Pluviométrie morale (suite)

La pluie est le grand perturbateur de l'humeur. Il suffit de quelques gouttes au milieu d'un mariage ou d'une communion pour que tout le monde fasse la grimace en courant égoïstement s'abriter. Une pluie, et la fête des enfants dans le jardin est aussitôt reportée dans la salle de jeux. Un orage en ville? On rentre dans la galerie commerciale la plus proche. Rien de tel pour mesurer votre humeur que de se faire saucer? Testez par vous-mêmes. Quelle est votre réaction lorsque le ciel est lourd, gris et humide? Qu'est-ce qu'une fin de semaine sous les précipitations? Qu'augurez-vous de bon quand les cumulus perdent leurs couleurs virginales?

Je pense que la pluie peut nous aider à améliorer notre humeur et notre caractère. Passé les premiers réflexes de mécontentement et de frustration, laissez-vous bercer par la pluie comme par le soleil. Passez la main par la fenêtre, tendez l'oreille. Roulements de tambour, orgie de sensation sur votre peau. Abreuvez-vous à même le ciel, embrassez-vous comme au cinéma sous l'averse qui tombe à point nommé. Sautez dans les flaques, juste pour voir! Rejouez à Woodstock, repaissez-vous des nuages dissolus! Chamanes, sorciers urbains, exaltez-vous, car sous la pluie tout est permis: les cris, les rires, les sacres, les accolades, les mains dans les mains, dans les cheveux. Tous sous le même toit de pluie effondré. Tous dans le même bateau, sauf Noé.

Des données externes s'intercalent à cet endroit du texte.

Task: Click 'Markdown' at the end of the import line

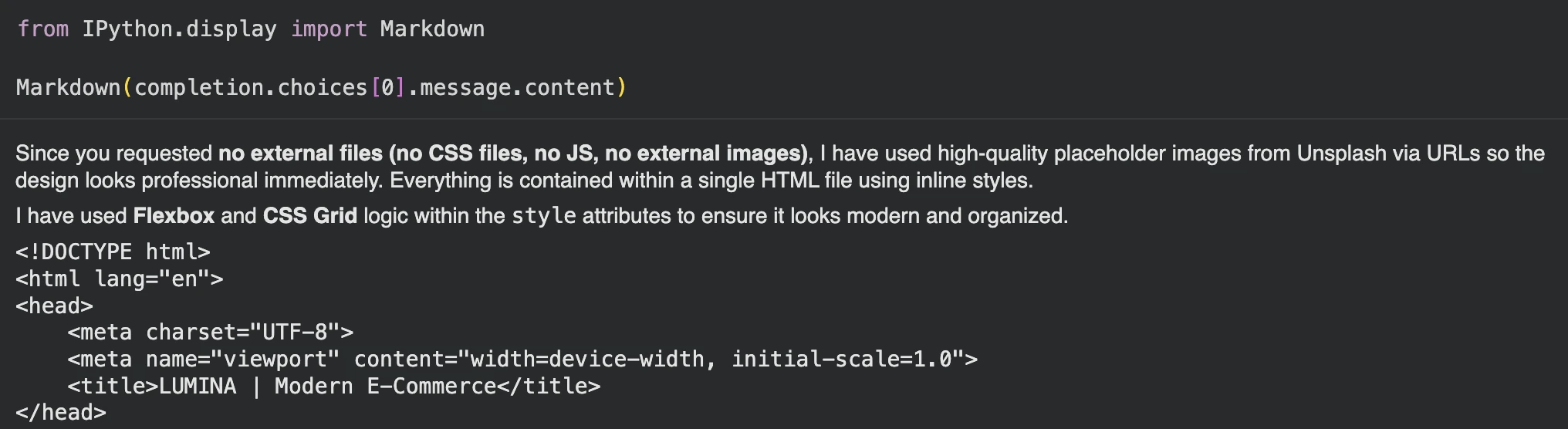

À quoi bon se lamenter en attendant le soleil? J'ai passé toute la première partie de ma vie sous le ciel du Nord, en France, autant dire sous les foudres d'un ciel de miséricorde; à Lille (chef lieu du Nord, région la plus au nord du pays), il pleut en moyenne 180 jours par an. L'humidité, je connais! Pour tous ses habitants, la devise de ce coin de pays est : " Dans le Nord, on n'a pas le soleil dans le ciel, mais on l'a dans le coeur ". Tout est dit, et j'aurais pu commencer ma chronique par cet aphorisme sans en dire davantage.

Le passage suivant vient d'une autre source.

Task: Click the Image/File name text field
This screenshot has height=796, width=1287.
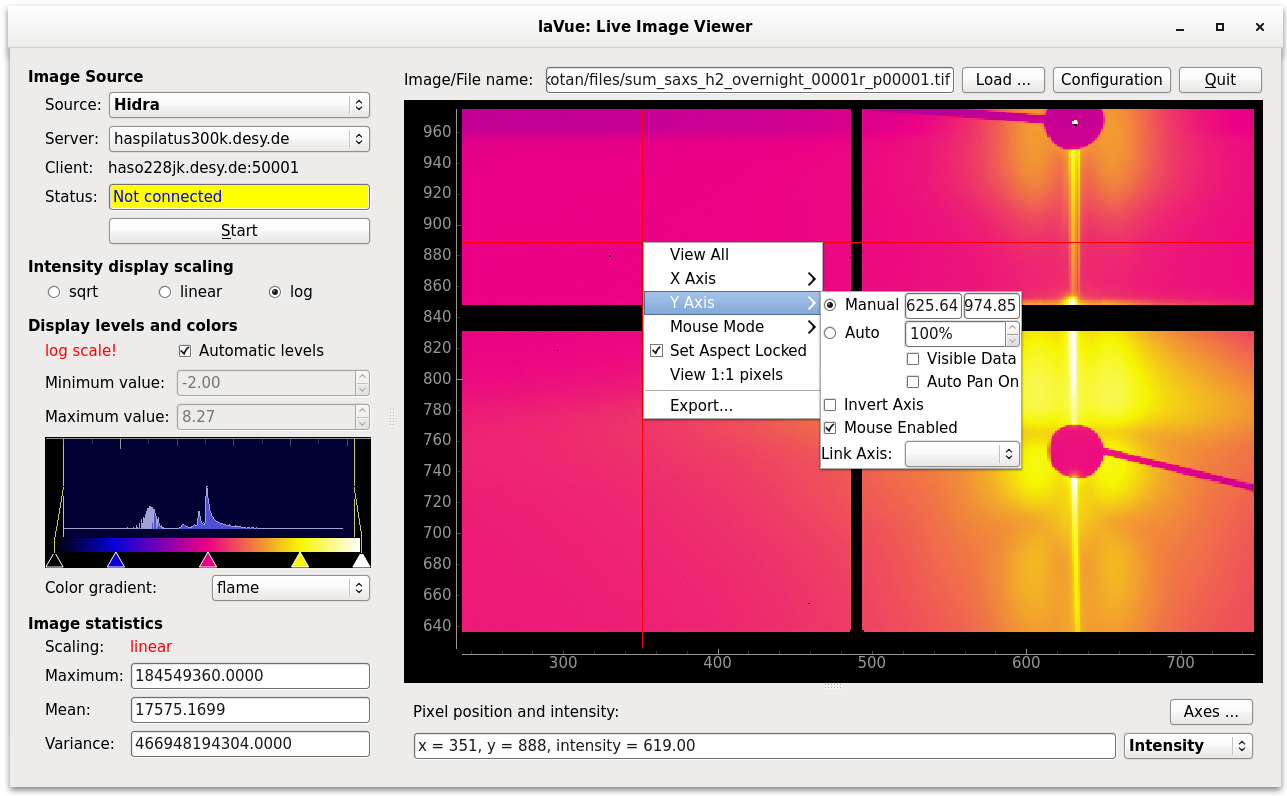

En 2001, sur l'île de Victoria ( à l'ouest de Vancouver, dans le Pacifique) j'ai affronté malgré moi 72 heures de pluies torrentielles en passant par toute la gamme des émotions. En marchant avec mon sac à dos le long d'une des rares routes de cette grande île en partie non habitée, j'ai ruminé ma malchance en ne trouvant aucune place de camping, là où une voiture m'avait aimablement déposé. Je me suis donc lancé dans une longue marche vers le prochain campement, lorsqu'une moisson sortie de nulle part s'est abattu d'un seul coup sur ma tête. Il n'a fallu que 10 minutes avant que je ne sois trempé intégralement. Une centaine de mètres plus loin, mes chaussures étaient noyées. La nuit tomba aussi rapidement que la pluie entre les grands arbres, et je n'ai pas croisé l'ombre d'un refuge de fortune. Les deux fossés qui séparent la route de la forêt étaient devenus deux rivières infranchissables, et aucune voiture ne passa. J'enrageais, je m'entêtais et poursuivis nerveusement ma route qui semblait s'allonger sans fin. Avais-je dépassé l'entrée du campement? Existait-il? Étais-je encore ici? Il ne me resta qu'à avancer coûte que coûte, sous la pluie qui ne se calma pas. Le ciel allait t'il finir par se vider? Que nenni! J'eus la sensation de porter cinq kilos de flotte supplémentaire tant mes guenilles étaient trempées. En pensant à l'imperméabilité toute relative de mon sac à dos, je me mis à crier tout seule dans la nuit. Pouvais-je me perdre? Pouvais,je porter encore davantage de pluie dans mon bagage et dans mes chaussures désintégrées par l'eau? Puis je me mis à rire nerveusement de cette incroyable et pourtant banale situation. Je ris pour me redonner du courage, puis je ris pour rire, pour tromper la miséricorde, puis je ris enfin de joie de connaitre une telle expérience, alors qu'il était évident que je ne trouverai aucun campement cette nuit. Je finis par trouver une sortie, elle mena à une plage, je le sentis sous mes pas, je trouvai un coin, déposa mon sac, monta la tente en essayant de ne pas trop laisser rentrer la pluie, renonça à utiliser mon sac de couchage trempé comme jamais, je m'endormis lentement sous la lune flottante et le tambour des gouttes qui commencèrent un peu à s'espacer. C'est là l'un des meilleurs souvenirs de ce voyage (cette forêt immense se gorgeant de pluie! Cette marche intemporelle dans des ténèbres sereins! Cette aventure insolite au détour d'un banal manque de préparation!)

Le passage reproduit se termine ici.